Ritratto di Daniel Burri: «attraverso la vita con l’udito»
Fin dalla nascita Daniel Burri vive senza la vista, ma il suo mondo è pieno di suoni e risonanze. Per lui le voci del coro e le note dell’organo sono molto più che semplice musica: sono espressione di libertà, comunità e gioia di vivere.
Di Vera Rüttimann
Le sue dita scivolano sicure sui tasti del pianoforte, colpendo ogni nota. In una stanza leggermente oscurata di un appartamento nel Sydefädeli (fondazione di alloggi per anziani) a Zurigo, un uomo è seduto e completamente immerso in se stesso. È cieco dalla nascita, ma padroneggia il suo strumento senza alcuno sforzo.

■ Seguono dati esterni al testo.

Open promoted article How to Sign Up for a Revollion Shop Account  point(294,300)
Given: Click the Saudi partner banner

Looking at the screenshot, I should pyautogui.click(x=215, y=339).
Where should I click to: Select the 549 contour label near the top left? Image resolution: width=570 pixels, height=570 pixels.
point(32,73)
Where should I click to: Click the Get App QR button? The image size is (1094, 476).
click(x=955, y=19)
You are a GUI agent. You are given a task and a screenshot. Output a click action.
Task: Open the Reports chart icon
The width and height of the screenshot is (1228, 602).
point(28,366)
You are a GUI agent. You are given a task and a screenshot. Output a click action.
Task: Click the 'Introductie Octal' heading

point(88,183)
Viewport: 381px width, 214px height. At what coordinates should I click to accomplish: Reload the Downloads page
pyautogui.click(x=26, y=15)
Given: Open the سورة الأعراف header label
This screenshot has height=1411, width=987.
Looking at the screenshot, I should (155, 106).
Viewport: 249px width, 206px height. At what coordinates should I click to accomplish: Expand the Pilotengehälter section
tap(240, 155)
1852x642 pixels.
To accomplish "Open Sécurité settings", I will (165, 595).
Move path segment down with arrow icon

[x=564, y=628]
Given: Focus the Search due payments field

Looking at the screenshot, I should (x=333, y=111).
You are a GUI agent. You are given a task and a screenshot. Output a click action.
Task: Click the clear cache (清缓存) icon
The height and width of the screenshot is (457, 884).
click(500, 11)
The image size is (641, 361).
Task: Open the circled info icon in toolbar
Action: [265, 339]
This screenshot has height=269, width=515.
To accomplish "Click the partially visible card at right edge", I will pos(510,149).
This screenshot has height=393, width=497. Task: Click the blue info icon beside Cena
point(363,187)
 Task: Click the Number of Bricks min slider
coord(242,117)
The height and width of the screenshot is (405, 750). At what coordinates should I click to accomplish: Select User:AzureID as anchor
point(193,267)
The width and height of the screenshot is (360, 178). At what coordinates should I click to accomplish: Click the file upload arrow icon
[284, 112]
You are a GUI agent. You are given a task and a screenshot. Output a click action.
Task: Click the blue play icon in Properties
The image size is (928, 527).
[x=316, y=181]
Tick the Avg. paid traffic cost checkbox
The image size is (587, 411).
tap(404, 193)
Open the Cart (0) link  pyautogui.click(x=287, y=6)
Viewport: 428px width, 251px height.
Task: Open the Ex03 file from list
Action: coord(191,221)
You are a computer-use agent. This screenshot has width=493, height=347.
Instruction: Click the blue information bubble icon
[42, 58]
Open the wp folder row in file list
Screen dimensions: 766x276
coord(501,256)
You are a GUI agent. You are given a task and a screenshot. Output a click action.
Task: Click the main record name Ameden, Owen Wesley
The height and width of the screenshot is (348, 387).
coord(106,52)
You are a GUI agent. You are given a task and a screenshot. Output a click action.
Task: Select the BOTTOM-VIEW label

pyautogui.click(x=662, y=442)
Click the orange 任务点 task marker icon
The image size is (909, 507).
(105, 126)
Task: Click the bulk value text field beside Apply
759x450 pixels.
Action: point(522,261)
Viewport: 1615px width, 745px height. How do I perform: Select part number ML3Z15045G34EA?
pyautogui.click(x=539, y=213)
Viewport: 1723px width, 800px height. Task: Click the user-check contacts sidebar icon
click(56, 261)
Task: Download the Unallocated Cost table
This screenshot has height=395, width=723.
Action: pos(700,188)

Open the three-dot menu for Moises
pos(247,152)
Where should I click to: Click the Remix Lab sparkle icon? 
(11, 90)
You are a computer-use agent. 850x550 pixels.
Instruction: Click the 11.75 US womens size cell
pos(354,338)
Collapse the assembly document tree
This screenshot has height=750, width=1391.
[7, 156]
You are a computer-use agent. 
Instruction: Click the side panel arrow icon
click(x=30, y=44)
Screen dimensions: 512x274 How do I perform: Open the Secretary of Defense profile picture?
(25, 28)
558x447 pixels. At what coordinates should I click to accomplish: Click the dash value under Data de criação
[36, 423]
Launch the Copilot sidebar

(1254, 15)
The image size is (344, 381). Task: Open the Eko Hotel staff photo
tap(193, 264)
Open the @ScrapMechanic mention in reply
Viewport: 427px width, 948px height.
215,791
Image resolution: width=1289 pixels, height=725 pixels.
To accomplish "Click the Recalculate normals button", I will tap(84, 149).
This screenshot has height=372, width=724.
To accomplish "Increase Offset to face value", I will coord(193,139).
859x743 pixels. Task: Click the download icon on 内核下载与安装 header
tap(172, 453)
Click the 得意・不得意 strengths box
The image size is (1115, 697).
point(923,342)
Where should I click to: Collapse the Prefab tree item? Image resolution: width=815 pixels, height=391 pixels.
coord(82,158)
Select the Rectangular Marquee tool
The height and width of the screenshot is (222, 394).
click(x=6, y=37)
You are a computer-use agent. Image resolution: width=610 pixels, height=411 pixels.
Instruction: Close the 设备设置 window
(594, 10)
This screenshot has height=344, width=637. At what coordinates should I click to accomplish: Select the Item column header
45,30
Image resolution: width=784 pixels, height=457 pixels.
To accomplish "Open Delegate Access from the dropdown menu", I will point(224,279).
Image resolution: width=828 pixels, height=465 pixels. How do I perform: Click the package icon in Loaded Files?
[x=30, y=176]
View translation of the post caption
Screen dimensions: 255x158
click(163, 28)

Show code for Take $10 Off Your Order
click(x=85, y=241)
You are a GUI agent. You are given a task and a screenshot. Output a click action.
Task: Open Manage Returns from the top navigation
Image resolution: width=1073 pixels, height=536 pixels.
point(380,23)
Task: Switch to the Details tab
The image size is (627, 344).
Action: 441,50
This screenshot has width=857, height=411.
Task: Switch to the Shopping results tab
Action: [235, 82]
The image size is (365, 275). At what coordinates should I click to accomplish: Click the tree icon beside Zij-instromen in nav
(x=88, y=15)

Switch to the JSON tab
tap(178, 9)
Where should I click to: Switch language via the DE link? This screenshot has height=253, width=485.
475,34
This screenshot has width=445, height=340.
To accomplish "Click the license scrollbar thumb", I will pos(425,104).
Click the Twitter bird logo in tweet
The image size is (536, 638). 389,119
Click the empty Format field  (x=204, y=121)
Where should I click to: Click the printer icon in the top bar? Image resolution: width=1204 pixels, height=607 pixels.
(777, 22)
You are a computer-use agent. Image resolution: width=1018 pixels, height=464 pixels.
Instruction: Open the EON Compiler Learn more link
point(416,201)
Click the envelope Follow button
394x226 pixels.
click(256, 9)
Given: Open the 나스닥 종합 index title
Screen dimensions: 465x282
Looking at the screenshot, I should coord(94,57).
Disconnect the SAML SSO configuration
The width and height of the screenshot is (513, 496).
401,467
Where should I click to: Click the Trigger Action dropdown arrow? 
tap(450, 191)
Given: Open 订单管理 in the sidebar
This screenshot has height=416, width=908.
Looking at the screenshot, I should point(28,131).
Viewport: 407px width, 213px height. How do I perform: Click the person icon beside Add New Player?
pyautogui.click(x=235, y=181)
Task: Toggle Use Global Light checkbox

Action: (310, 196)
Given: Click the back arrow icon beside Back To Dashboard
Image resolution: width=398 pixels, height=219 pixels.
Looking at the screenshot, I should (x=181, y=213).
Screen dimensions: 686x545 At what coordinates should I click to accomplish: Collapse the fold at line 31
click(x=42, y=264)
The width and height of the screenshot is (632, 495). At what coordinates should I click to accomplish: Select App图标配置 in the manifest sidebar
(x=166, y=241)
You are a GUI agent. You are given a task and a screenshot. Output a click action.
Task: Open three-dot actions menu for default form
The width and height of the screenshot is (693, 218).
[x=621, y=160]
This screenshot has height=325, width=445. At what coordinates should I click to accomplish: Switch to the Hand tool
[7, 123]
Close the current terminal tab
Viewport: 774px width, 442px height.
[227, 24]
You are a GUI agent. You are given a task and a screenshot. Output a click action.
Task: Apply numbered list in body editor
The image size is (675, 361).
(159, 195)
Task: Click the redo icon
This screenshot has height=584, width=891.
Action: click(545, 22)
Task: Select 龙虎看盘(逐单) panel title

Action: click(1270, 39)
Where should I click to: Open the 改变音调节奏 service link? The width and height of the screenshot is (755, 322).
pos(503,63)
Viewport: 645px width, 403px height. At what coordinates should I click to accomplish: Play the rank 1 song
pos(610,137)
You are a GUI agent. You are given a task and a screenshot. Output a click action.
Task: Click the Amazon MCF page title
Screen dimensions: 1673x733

Come ci riesce questo nativo di Langendorf? «Improvviso molto, imparo ascoltando la musica e attraverso il testo scritto in braille», dice. Il suo udito raffinato è stato utile anche nella sua professione. Il 68enne ha lavorato per gran parte della sua vita come accordatore di pianoforti. Trentotto anni presso la Musikhaus Jecklin, poi altri cinque anni presso la Musik Hug.
Prima il pianoforte, poi l’organo
L’organo è entrato presto nella sua vita. Bruno Eberhard, organista della cattedrale di St. Ursen a Soletta, è diventato il suo nuovo vicino di casa a Langendorf. «Il contatto è stato utile. A 15 anni ho potuto prendere lezioni di organo da lui». In seguito suonò l’organo in molte chiese. Solo dal 1974 al 2002 a Langendorf.
Spesso era impegnativo: «Ci vuole molta concentrazione per registrare ed elaborare tutti i rumori e la musica. Le persone ipovedenti si muovono sempre con l’udito».
È stata proprio la musica a portarlo alla Chiesa cattolica cristiana. Battezzato originariamente nella Chiesa riformata, Daniel Burri si è impegnato fin da giovane nel coro della comunità cattolica cristiana. «Ho anche partecipato alle danze popolari della Chiesa cattolica cristiana. A un certo punto mi sono detto: non posso essere riformato e allo stesso tempo partecipare così intensamente alla comunità cattolica cristiana». Nel 1997 è passato alla Chiesa cattolica cristiana.
Diversi cori
La seconda passione di Daniel Burri è il canto. «Già da bambino mi piaceva cantare», racconta. Nel corso della sua vita ha quindi fatto parte di diversi cori, tra cui il coro dei ciechi di Berna, il coro della chiesa di Mett a Bienne e i «Blindsingers». Questo lo ha portato in luoghi sacri meravigliosi come il monastero di San Giovanni in Val Müstair.
Questo uomo dall’aspetto vitale canta anche nel coro della chiesa di Höngg. «Sono particolarmente felice per l’imminente rappresentazione della Passione del Toggenburgo di Peter Roth», dice. E poi c’è sempre il servizio dell’organo. «Suono soprattutto nella chiesa cristiano-cattolica di Cristo a Zurigo-Oerlikon».
Il canto è la mia patria
Cantare e provare in un coro è per Daniel Burri molto più di un semplice appuntamento che struttura la sua settimana: «È anche casa. Mi piace stare insieme ad altre persone in un coro». Ha particolarmente apprezzato i nove anni di settimana di canto a St. Moritz con il coro dell’Engadiner Kantorei. «Una settimana di prove, poi il concerto in chiesa. È stato meraviglioso!»
Ricorda con particolare piacere una settimana di canto con l’Engadiner Kantorei con concerti in luoghi come Marsiglia, Avignone e Arles.
Daniel Burri viaggia sempre con i mezzi pubblici. In modo autonomo e sicuro. Raggiunge tranquillamente anche la stazione del tram Waidfussweg, non lontano dal suo appartamento, con il suo bastone bianco «tastante». Spera di conservare ancora a lungo il suo udito. L’udito è per lui la porta sul mondo e sulla musica.